Novel same-metal three electrode system for cyclic voltammetry studies

RSC Adv. 2023 Feb 15;13(9):5744-5752. doi: 10.1039/d3ra00457k. eCollection 2023 Feb 14.

Abstract

Conventional three-electrode systems used in electrochemical measurement demand time-consuming and maintenance intensive procedures to enable accurate and repeatable electrochemical measurements. Traditionally, different metal configurations are used to establish the electrochemical gradient required to acquire the redox activity, and vary between different electrochemical measurement platforms. However, in this work, we report using the same metal (gold) for the counter, working and reference electrodes fabricated on a miniaturized printed circuit board (PCB) for a much simpler design. Potassium ferricyanide, widely used as a redox probe for electrochemical characterization, was utilized to acquire cyclic voltametric profiles using both the printed circuit board-based gold-gold-gold three-electrode and conventional three-electrode systems (glassy carbon electrode or graphite foil as the working electrode, platinum wire as the counter electrode, and Ag/AgCl as the reference electrode).

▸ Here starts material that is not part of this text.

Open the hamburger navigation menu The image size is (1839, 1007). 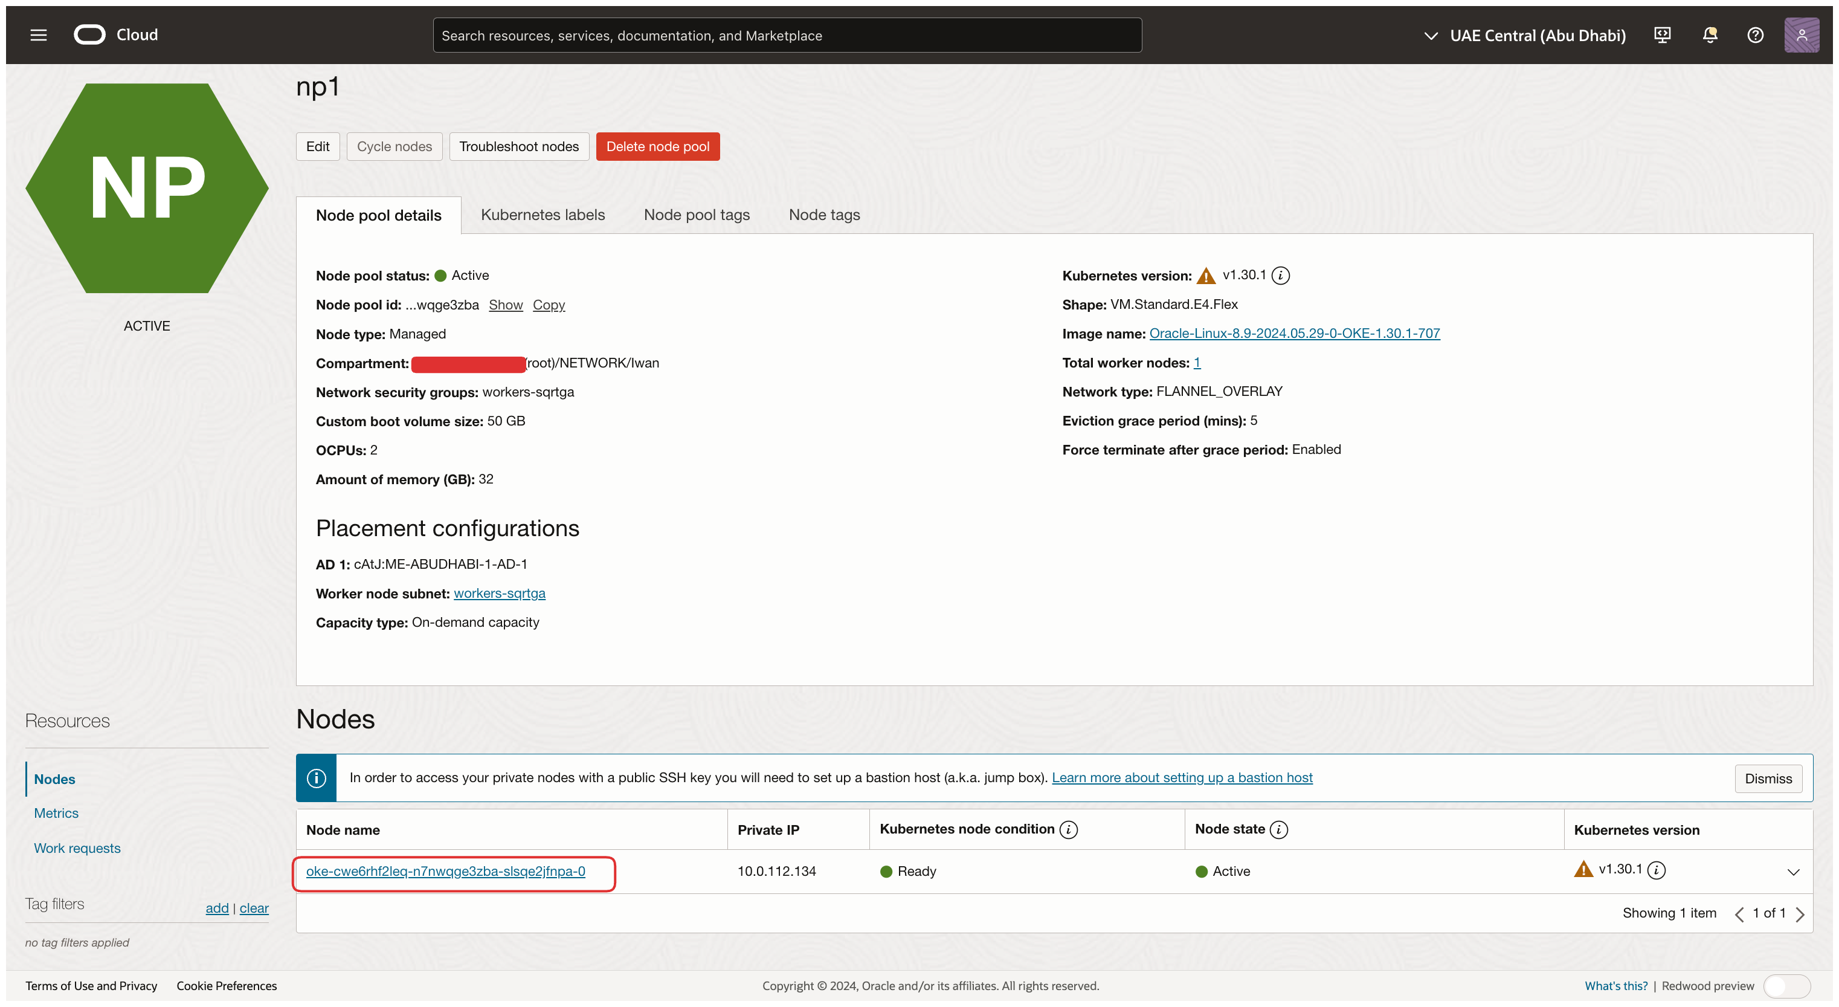tap(39, 35)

The results show that both types of electrode systems generated similar cyclic voltammograms within the same potential window (-0.5 to +0.7 V). However, the novel PCB-based same-metal three-electrode electrochemical cell only required a few activation cycles and exhibited impressive cyclic voltametric repeatability with higher redox sensitivity and detection window, while using only trace amounts of solutions/analytes.